## EXERCISE PASSAGE
+--

(FOX 2) - When a staff member approached Christopher Jacobs about recycling cigarette butts, he thought it was a dig at him. After all, the executive director of Ypsilanti’s Downtown Development Authority counts himself among the few that still partake.
Instead, the supposed tongue-in-cheek comment was actually a recommendation that Jacobs thought fit the city’s progressive culture rather well.
“We brought it before the board in August, reached out to businesses - almost all of the bars and restaurants said they struggle with cleaning up butts in front of their stores,” Jacobs said. “People seemed to be excited, so we said ‘let’s pilot the program’.”
That program involves placing 12 recycling containers intended for cigarette butts at highly trafficked areas around the city. The simple gesture is good optics for the city, but it also represents a burgeoning trend among cities to engage best practices for business and environment.
“I think we may be one of the first communities,” he said. “I don’t see it in many of the other communities. To divert that material from landfills and to produce something good from a bad habit - we really didn’t need to talk about it much (at city council). Everyone said ‘wow, that’s a great idea. It’s really cheap. It’s low-hanging fruit’.”
As governments enact more restrictions on single-use plastics, environmentalists have turned their heads toward cigarette butts. The orange piece of paper and plastic might be minuscule, but the numbers behind them certainly aren’t.
The Cigarette Butt Pollution Project reports that every year, 376 billion cigarettes are consumed in the U.S. alone. Worldwide, that number climbs into the trillions. Now imagine 65 percent of those cigarette butts getting tossed on streets, in rivers and every other crack of pavement they it can fit in.
More than just an eyesore, those butts don’t biodegrade. They’re made of a polymer. As the waste has spread, the cigarette butt has been dubbed the “The most littered item in the world.” And with that acknowledgement comes a surging campaign to recycle the waste.
“I love our mission, it’s the whole mission-driven eliminate-the-idea-of-waste goal,” said Lisa Pellegrino, the strategic partnerships manager and consumer engagement with TerraCycle. “It’s an anti-littering message that focuses on the toxic nature of waste.”
TerraCyle isn't one of the new kids on the recycling block - but it's message of eliminating “the idea of waste,” rather than just the waste itself may be. The symbolic charge they hope generates material progress comes through in their cigarette butt campaign.
They are focusing on the positive reinforcement of recycling cigarette butts, rather than using negative messages meant to shame smokers who discard their waste.
Pellegrino said they have seen a reduction of nine to 12 percent of litter in the vicinity of their recycling containers. From there, the butts are processed or ‘pelletized’ and refit for other plastic products like ashtrays and shipping pallets. For Detroit and Grand Rapids, two Michigan cities that have used TerraCycle’s services, they have collected 60,750 and 1,219,728 butts respectively.
But, officials remain skeptical to their effectiveness.
“It all depends on whether people use them,” Jacobs said. “With conventional cigarette butt disposals, not everyone snuffs out their butts and puts them in there. Some communities might be skeptical. But with stories like these, TerraCycle might bring on a few more communities.”

+--

## DIRECTIONS
- 1) In the cigarette butt recycling article, how many containers does Ypsilanti's pilot program place around the city?
- 2) Reproduce the part of the cigarette butt recycling article between "They are focusing" and "1,219,728 butts respectively.", inclusive.
The lines play no part in this.

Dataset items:
+--

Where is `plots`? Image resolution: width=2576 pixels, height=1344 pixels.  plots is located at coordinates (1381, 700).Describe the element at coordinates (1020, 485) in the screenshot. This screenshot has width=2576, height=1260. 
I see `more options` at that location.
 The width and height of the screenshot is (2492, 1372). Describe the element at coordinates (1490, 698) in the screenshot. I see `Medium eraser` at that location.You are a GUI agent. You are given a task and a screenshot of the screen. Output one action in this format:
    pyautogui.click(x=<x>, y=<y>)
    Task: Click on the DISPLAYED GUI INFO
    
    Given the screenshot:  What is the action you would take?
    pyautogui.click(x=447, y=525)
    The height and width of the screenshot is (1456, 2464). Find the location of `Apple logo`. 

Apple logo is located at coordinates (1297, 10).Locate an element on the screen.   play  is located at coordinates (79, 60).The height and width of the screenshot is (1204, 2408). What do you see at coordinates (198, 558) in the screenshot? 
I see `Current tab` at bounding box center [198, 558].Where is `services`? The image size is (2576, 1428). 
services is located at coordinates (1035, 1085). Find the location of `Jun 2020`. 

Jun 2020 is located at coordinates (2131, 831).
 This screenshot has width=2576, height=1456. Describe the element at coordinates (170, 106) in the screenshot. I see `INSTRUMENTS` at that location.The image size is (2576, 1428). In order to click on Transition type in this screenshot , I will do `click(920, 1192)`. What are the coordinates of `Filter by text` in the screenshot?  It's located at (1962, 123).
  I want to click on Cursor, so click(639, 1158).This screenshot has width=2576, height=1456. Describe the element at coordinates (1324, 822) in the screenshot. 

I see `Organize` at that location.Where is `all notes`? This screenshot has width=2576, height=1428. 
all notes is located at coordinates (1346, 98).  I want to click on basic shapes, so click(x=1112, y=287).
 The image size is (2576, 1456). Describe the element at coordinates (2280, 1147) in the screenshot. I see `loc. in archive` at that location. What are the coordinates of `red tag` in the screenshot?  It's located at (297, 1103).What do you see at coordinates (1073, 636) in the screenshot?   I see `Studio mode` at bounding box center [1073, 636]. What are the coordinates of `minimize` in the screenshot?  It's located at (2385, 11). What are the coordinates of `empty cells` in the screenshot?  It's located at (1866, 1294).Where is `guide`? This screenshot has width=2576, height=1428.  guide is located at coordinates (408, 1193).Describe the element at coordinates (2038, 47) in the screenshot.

+--

## TASK RESULTS
- 1) 12 recycling containers for cigarette butts.

- 2)
They are focusing on the positive reinforcement of recycling cigarette butts, rather than using negative messages meant to shame smokers who discard their waste.
Pellegrino said they have seen a reduction of nine to 12 percent of litter in the vicinity of their recycling containers. From there, the butts are processed or ‘pelletized’ and refit for other plastic products like ashtrays and shipping pallets. For Detroit and Grand Rapids, two Michigan cities that have used TerraCycle’s services, they have collected 60,750 and 1,219,728 butts respectively.